Introduction

Team 41: Nathan Einstein, Rory Maizels, Robbert Struyven, Abhimanyu Vasishth

AC209a Fall 2018
GitHub Repository

Problem Description and Motivation

Alzheimer’s disease (AD) incurs a significant toll not just on the elderly individuals who are most prone to the disease, but to their caregivers and the population at large. As the sixth leading cause of death among American adults, the disease currently affects 1.6% of the American population, though the figure is projected to double to 3.3% by 2060 as the nation’s population ages and lifespans increase.[1]

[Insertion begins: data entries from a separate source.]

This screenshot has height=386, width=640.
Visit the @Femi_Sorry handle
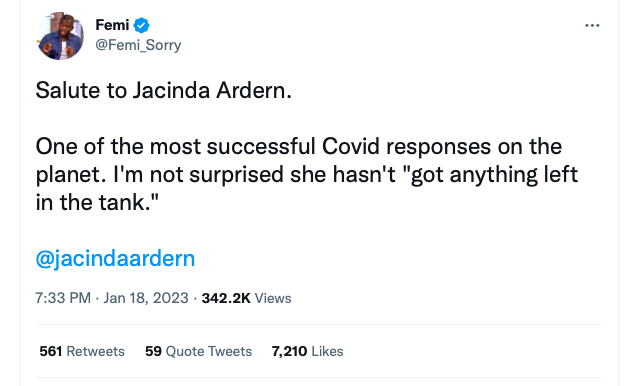pyautogui.click(x=138, y=45)
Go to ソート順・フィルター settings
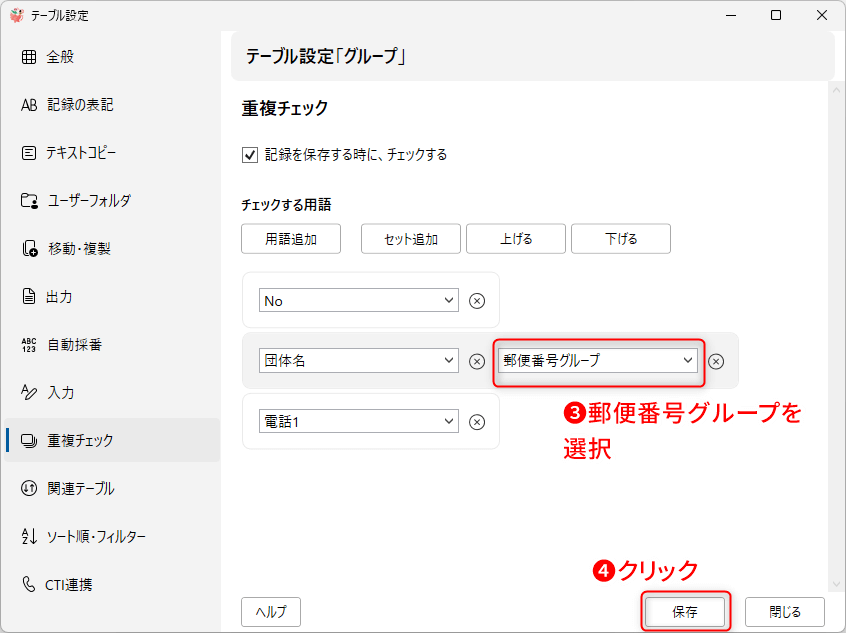846x633 pixels. (96, 537)
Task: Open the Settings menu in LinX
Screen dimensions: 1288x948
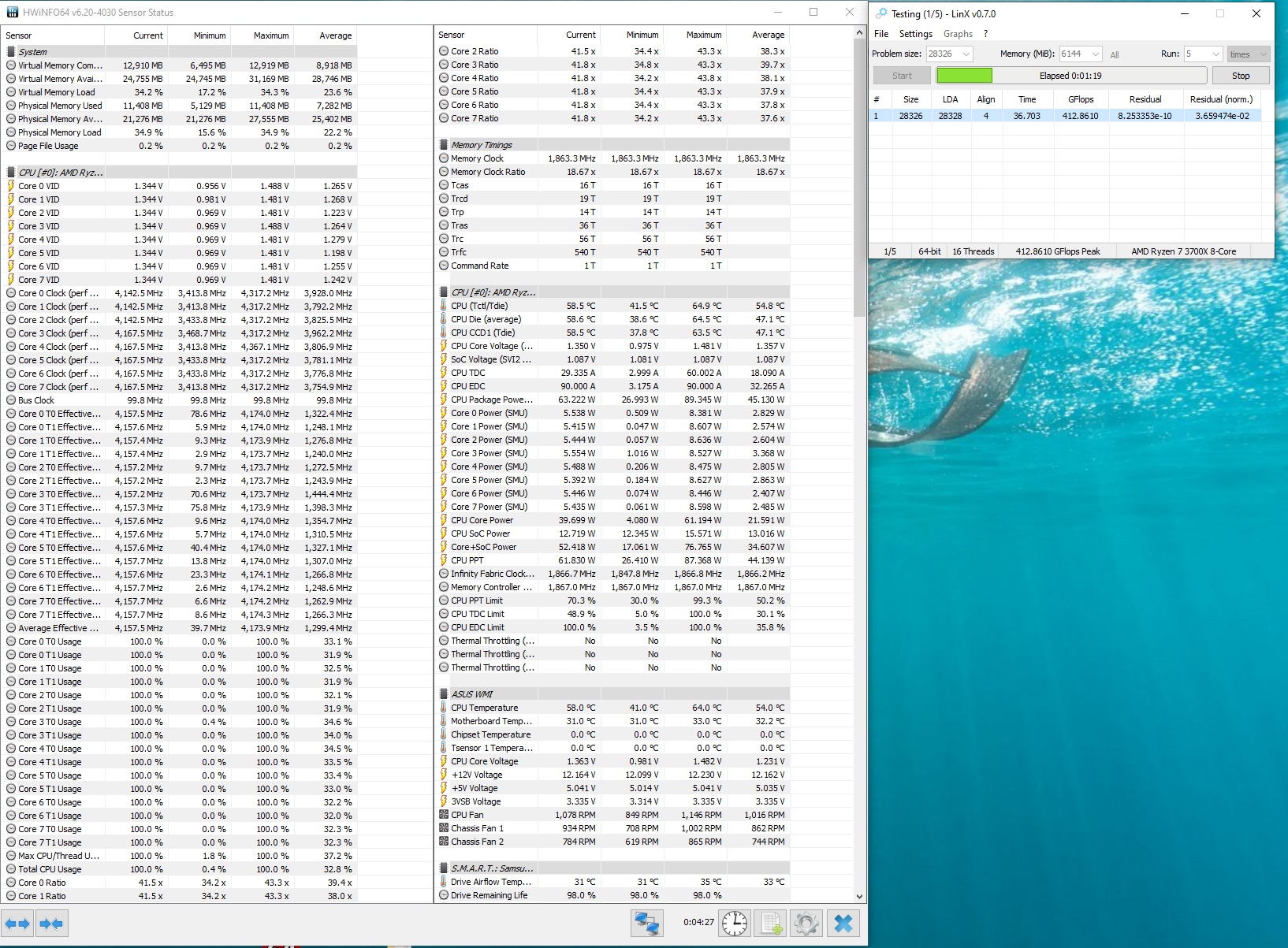Action: pos(915,34)
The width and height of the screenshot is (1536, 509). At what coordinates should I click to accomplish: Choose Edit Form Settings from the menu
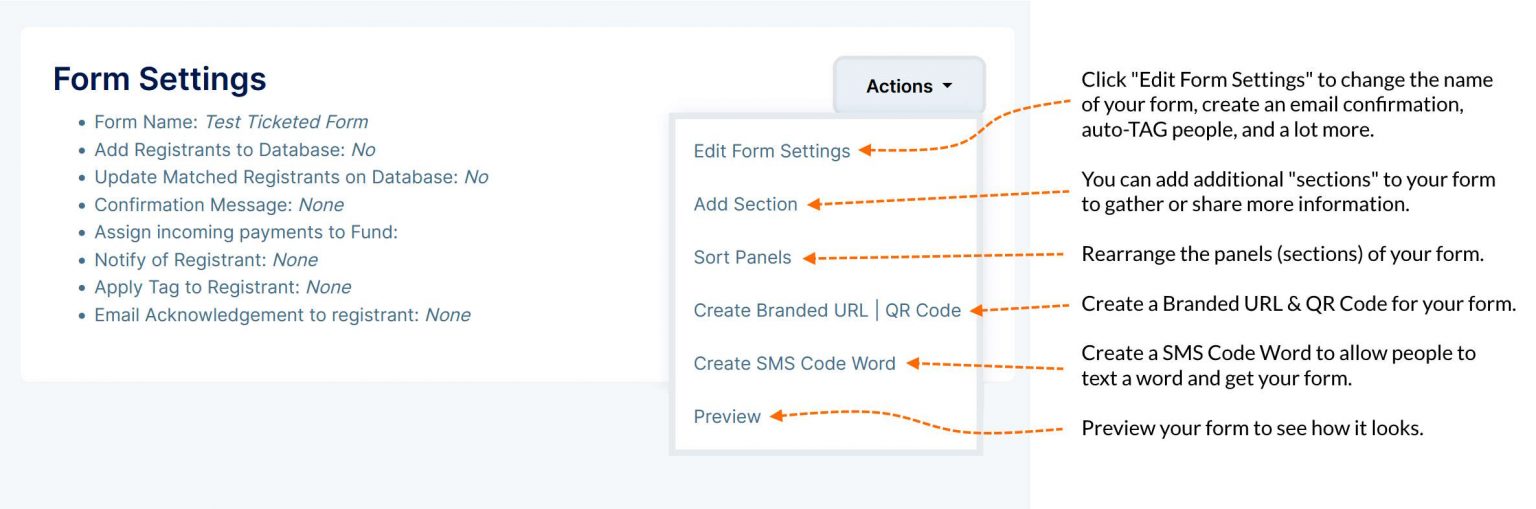pyautogui.click(x=772, y=151)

While numerous risk factors and precursors for AD have been identified in the medical literature, diagnosis of this degenerative disease in practice remains difficult, with high rates of diagnostic failure and misdiagnosis (i.e. Type I and II error) especially at early onset.[2] We therefore seek to gain insight into which factors already known to reveal the presence of or susceptibility to AD might be used, individually or in combination, to identify likelihood of change in diagnosis over time, both among those already diagnosed and those who are cognitively normal.

Data Source Description

The ADNI study is made up of four distinct phases – ADNI1, ADNIGO, ADNI2, and ADNI3 – in each of which new participants were recruited while existing participants from earlier phases continued to be monitored. This structure lends itself well to longitudinal modeling, though the variability in the information gathered on patients and inconsistent coding of variables across cohorts presents numerous data-cleaning and modeling challenges.

Numerous relational tables are made available with detailed information on patient background, clinical evaluations, cognitive test results, genetic information, PET and MRI images, and biomarker measurements, though the information in these tables are often inconsistent between study phases or missing for certain groups of patients, follow-up intervals, or phases. We therefore drew primarily on a prepared dataset (“ADNImerge”) containing key variables for patients across all four study phases. We also explored in greater detail original datasets on gene expression and family history – two topics that we viewed as of potentially great importance in making predictions of change in patient outcomes.

Research Questions

Our cross-sectional model predicting initial diagnoses reveals that cognitive assessment scores could account for much of the variability in patient diagnoses, in large part given the heavy reliance on these exams for the definition of the ADNI diagnosis classes. In fact, we obtain a training and test score of around 90% in predicting baseline diagnoses using just the Mini-Mental State Examination (MMSE) and Clinical Dementia Rating Sum of Boxes (CDRSB) scores. A model designed to predict diagnosis involving these exams as predictors therefore seemed of relatively little value.

Another area of exploration was using gene expression data to build a predictive model of diagnosis. For instance, Chromosome 21 is known to be very important in the etiology of AD - for example, over half of those born with an extra copy of Chr21 (a condition known as Down’s Syndrome) will go on to develop Alzheimer’s Disease. However, the preliminary models considered suggested little promise of interesting results to be derived from considering gene expression data in isolation. Additionally, it was found that the samples from which the data are derived were taken from blood, not the central nervous system, which means that the gene expression profiles are not indicative of the cellular environment in the brain, as the gene expression profiles of different tissues varies hugely and the central nervous system is separated from the rest of the body by a near-impervious blood-brain-barrier.

Thus, our main focus is on developing a predictive model of a patient’s prognosis (i.e. evolution over time) given the information available at the patient’s baseline visit (t=0) and using these models for identifying strong predictors. We therefore develop two separate models: one for individuals who begin as cognitively normal, one for those diagnosed at baseline as having mild cognitive impairment.

It is important to keep in mind that the classes in our classification problem (Cognitively Normal, Mild Cognitive Impairment and Alzheimer’s Disease) are not the “ground truth” i.e. doctors and diagnosticians use heuristics based on test scores such as the MMSE or CDRSB in order to assign these diagnoses to patients. Therefore, for the AC209 component of this project, we use some unsupervised learning algorithms to identify clusters of common groups along the AD/dementia spectrum that mimic the AD/LMCI/EMCI/CN diagnoses given to patients in the ADNI studies, to better understand to what degree these imposed diagnoses reflect natural breaks in the evolution of dementia.

Sources:

[1] Matthews, Kevin A. et al. “Racial and ethnic estimates of Alzheimer’s disease and related dementias in the United States (2015–2060) in adults aged ≥65 years.” Alzheimer’s & Dementia: The Journal of the Alzheimer’s Association, Volume 0 , Issue 0.

[2] Small, Gary W. “Early diagnosis of Alzheimer’s disease: update on combining genetic and brain-imaging measures”, Dialogues Clin Neurosci. 2000 Sep; 2(3): 241–246.